*** Stored data

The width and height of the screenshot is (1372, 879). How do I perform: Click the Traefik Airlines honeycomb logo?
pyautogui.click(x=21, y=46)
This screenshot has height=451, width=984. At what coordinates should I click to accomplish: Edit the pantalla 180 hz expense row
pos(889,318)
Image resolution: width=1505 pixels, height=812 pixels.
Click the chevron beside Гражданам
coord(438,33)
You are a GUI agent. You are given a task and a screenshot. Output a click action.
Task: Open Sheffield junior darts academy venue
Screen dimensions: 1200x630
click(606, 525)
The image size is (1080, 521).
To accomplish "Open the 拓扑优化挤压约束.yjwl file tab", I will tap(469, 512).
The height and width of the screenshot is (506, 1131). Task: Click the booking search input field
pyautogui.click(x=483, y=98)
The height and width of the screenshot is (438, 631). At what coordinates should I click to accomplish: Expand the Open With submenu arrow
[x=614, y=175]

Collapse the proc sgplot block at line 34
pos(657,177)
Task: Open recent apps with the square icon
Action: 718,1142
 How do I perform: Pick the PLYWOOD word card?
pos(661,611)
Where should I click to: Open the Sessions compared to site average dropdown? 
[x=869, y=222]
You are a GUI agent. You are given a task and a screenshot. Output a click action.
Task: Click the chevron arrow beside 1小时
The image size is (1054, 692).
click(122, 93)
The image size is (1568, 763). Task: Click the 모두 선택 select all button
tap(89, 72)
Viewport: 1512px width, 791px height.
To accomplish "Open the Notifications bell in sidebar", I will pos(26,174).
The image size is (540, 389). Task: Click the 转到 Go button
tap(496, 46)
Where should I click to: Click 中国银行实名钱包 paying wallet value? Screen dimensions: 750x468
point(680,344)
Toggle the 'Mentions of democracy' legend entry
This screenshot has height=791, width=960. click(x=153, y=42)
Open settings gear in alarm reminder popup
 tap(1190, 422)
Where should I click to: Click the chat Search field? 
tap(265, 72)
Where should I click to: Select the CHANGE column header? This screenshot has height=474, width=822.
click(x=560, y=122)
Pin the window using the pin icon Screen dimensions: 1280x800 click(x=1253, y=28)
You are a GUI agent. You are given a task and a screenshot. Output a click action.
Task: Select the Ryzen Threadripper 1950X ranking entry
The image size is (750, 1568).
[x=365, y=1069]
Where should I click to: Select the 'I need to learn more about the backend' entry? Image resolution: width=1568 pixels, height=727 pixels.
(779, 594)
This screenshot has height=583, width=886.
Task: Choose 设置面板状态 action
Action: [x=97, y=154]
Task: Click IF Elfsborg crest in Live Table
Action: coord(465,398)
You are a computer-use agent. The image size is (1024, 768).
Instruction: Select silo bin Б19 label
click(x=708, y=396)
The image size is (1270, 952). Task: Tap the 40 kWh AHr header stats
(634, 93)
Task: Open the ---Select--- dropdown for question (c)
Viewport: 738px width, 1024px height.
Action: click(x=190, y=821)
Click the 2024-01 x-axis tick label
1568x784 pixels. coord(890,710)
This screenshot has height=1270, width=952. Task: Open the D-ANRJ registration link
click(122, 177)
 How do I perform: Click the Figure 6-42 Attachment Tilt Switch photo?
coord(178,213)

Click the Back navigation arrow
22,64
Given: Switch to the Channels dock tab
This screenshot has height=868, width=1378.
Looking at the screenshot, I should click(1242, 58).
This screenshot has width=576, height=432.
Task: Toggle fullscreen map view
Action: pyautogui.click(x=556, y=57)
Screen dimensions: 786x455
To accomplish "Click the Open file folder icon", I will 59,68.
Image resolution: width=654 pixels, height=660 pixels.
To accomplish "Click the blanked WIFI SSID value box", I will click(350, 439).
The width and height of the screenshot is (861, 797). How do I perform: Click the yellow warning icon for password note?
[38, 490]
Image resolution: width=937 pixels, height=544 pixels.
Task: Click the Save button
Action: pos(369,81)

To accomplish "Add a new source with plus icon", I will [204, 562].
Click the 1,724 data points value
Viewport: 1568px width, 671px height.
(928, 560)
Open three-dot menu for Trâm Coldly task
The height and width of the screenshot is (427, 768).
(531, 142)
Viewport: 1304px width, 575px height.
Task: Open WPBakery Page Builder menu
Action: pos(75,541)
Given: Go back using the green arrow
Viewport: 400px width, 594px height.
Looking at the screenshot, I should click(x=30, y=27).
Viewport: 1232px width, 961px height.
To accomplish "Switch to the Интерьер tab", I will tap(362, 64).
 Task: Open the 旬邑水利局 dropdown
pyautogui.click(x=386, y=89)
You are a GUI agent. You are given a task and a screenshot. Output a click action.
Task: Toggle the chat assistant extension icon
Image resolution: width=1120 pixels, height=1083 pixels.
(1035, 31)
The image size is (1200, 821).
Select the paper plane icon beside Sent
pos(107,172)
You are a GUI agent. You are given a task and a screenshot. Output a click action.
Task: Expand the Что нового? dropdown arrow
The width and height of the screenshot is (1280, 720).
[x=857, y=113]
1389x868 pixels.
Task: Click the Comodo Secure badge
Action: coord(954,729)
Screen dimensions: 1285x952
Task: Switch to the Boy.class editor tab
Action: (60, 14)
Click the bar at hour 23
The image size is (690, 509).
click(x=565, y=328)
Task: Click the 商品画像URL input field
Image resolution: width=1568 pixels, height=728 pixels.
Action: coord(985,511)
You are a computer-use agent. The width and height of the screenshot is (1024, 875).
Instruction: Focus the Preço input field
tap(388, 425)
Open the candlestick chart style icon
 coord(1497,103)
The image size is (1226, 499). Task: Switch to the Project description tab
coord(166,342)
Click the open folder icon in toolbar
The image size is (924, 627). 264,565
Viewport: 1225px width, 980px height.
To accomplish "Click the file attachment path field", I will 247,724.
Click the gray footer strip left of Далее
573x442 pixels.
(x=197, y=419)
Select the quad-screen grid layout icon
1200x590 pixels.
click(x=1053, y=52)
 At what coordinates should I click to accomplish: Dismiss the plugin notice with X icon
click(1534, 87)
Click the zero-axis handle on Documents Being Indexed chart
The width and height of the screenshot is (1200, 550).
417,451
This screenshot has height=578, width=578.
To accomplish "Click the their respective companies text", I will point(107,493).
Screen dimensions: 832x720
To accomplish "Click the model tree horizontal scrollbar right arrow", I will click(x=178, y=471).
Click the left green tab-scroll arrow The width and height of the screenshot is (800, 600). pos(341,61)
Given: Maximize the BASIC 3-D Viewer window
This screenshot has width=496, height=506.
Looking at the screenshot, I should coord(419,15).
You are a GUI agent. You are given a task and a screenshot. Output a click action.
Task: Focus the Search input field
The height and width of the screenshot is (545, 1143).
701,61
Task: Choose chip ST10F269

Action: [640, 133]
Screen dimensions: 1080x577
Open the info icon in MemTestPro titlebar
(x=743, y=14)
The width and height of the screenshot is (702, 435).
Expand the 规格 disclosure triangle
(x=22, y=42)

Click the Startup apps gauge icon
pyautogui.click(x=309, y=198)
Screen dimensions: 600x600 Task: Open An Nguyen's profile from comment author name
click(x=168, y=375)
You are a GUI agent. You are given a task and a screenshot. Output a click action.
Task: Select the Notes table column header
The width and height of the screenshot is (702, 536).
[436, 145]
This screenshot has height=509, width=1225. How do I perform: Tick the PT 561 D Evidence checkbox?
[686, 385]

******

- **Problem description**
How many lines of the records above contain the string "computer", where uppercase and lowercase must match? Reply with the number only.

- **Exercise solution**
2